Heteroresistance to penicillin in Streptococcus pneumoniae is the ability of subpopulations to grow at a higher antibiotic concentration than expected from the minimal inhibitory concentration (MIC). This may render conventional resistance testing unreliable and lead to therapeutic failure. We investigated the role of the primary β-lactam resistance determinants, penicillin binding proteins PBP2b and PBP2x and secondary resistance determinant PBP1a in heteroresistance to penicillin. Transformants containing PBP genes from heteroresistant strain Spain(23F)2349 in non-heteroresistant strain R6 background were tested for heteroresistance by population analysis profiling (PAP). We found that pbp2x, but not pbp2b or pbp1a alone, conferred heteroresistance to R6. However, a change of pbp2x expression is not observed and therefore expression does not correlate with an increased proportion of resistant subpopulations.
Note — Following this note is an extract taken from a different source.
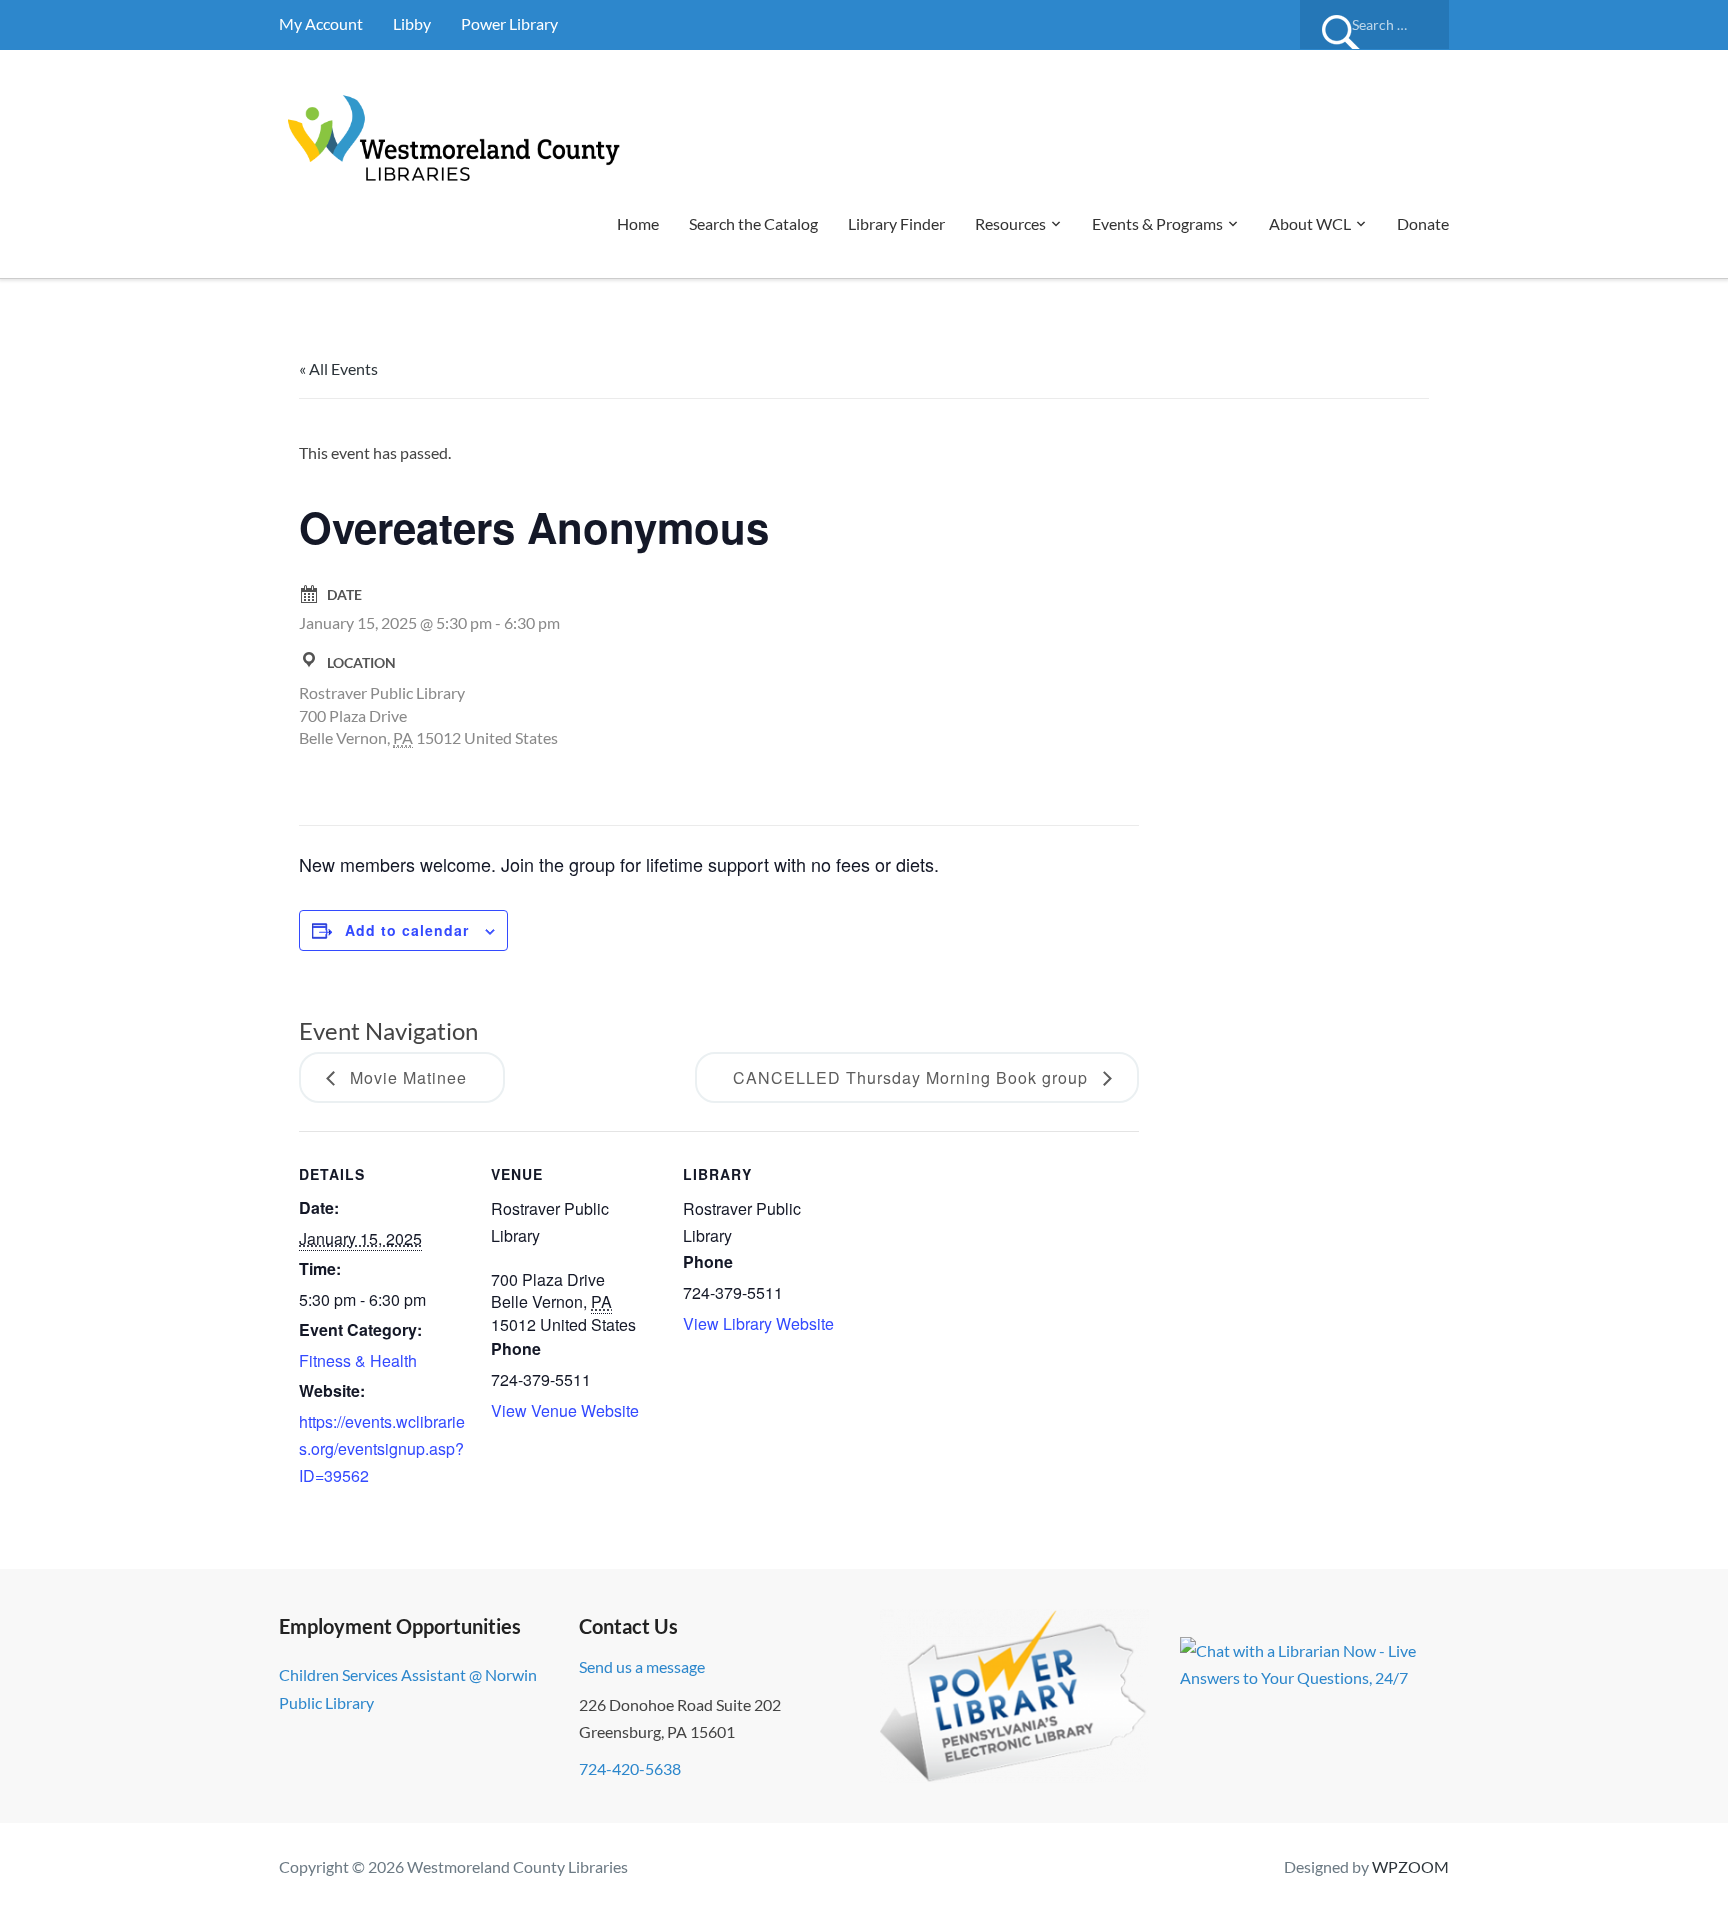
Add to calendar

Additional ciaR disruption mutants which have been described to mediate PBP-independent β-lactam resistance revealed no heteroresistant phenotype by PAP.We also showed, that the highly resistant subpopulations (HOM*) of transformants containing low affinity pbp2x undergo an increase in resistance upon selection on penicillin plates which partially reverts after passaging on selection-free medium. Shotgun proteomic analysis showed an upregulation of phosphate ABC transporter subunit proteins pstS, phoU, pstB and pstC in these highly resistant subpopulations.In conclusion, the presence of low affinity pbp2x enables certain pneumococcal colonies to survive in the presence of beta lactams. Upregulation of phosphate ABC transporter genes may represent a reversible adaption to antibiotic stress.